US comes out publicly against CPEC for the first time, says it passes through 'disputed territory'

08:55 AM | 7 Oct, 2017
US comes out publicly against CPEC for the first time, says it passes through 'disputed territory'
WASHINGTON - The Trump administration has unearthed its resentment against the multi-billion dollar China-Pakistan Economic Corridor for the first time on the public front claiming that it passes through disputed territory.

Besides CPEC, US Defence Sec­retary James Mattis told the Senate Armed Services Committee that the Chinese One Belt One Road project was also controversial.

“The One Belt, One Road also goes through disputed territory, and I think that in itself shows the vulnerability of trying to establish that sort of a dictate,” he said.

The top US official seemed to be backtracking on the US policy towards Pak-China relations, as earlier Washingon stressed that it had nothing against the corridor.

Not only that,  US Ambassador to Pakistan David Hale had categorically welcomed the economic growth expected as a result of CPEC.

"The United States welcomes the project and is supportive of any effort that brings about economic growth and development in Pakistan" the diplomat had said in July last year.

The latest opposition by the top US General is a harbinger of the fact that the Trump administration is trying to appease India and has decided to make the project controversial.

Moreover, during the briefing, Secretary Mattis expressed that the US oppo­sed the One Belt, One Road policy in principle because, in a globalised world, there were many belts and many roads, and no one nation shou­­ld put itself into a position of dictating One Belt, One Road.

"US opposed the one going through Pakistan also because it passed throu­­gh a disputed territory" he claimed while indirectly referring to CPEC.

The  US defence chief continued that common grounds should be found with China to thwart terrorism.

“As far as Afghan­is­tan goes, as we try to separate out variables where, in some areas, we work with China, for example, terrorism — I think there are areas where we can work — find common ground with China when it comes to counterterrorism, and we should exercise those areas pretty fully,” he observed.

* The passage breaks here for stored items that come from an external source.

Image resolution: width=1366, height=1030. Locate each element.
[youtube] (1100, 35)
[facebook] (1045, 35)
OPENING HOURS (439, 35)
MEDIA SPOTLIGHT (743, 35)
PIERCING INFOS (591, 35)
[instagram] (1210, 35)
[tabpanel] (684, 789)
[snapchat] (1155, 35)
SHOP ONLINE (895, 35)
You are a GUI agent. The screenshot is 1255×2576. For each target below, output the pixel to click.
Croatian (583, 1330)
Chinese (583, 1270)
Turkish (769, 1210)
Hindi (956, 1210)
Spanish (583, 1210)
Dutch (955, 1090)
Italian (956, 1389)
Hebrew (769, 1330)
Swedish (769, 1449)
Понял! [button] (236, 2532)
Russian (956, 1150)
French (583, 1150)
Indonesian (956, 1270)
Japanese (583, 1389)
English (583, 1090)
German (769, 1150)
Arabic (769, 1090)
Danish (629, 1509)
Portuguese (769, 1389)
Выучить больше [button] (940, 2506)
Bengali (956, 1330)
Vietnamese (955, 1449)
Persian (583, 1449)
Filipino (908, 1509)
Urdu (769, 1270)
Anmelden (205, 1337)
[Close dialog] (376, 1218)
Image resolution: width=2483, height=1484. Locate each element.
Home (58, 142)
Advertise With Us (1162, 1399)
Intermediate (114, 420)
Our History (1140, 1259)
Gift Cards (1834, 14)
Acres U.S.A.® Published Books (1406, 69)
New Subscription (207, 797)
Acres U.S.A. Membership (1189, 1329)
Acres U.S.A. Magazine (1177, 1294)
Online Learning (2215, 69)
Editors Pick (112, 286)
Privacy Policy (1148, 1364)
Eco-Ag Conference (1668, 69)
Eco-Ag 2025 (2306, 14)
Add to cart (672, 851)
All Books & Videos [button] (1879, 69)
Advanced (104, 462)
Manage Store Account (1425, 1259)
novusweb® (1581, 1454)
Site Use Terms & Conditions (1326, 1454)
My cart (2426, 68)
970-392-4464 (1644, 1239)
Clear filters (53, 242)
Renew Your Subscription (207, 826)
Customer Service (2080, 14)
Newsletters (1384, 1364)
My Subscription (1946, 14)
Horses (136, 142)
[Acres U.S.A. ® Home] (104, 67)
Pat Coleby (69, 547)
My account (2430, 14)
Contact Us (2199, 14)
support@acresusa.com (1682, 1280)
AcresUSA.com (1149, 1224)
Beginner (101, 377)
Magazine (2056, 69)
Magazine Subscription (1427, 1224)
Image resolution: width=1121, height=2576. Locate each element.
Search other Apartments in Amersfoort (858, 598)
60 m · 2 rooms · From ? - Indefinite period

Mattis also opined that US should not budge under China's pressure as it needed to be confronted on different areas.

 “There are areas where, also, strategically, we need to confront China where we think it’s unproductive — the direction they’re going in.”

Secretary Mattis and Chairman Joint Chiefs of Staff Gen Joseph Dun­­­ford ap­­peared before the Sen­ate and House armed services panel earlier this week and the latest objection to the giant corridor seems to further worsen the already fraught relations between Islamabad and Washington.

The $56 billion CPEC passes through Pakis­t­an’s northern areas, which India claims is part of the disputed Jammu and Kashmir territory and with the latest briefing, it seems the US is backing its Asian partner, already given a large share in Afghanistan, in line with Donald Trump's August 21st strategy for South Asia.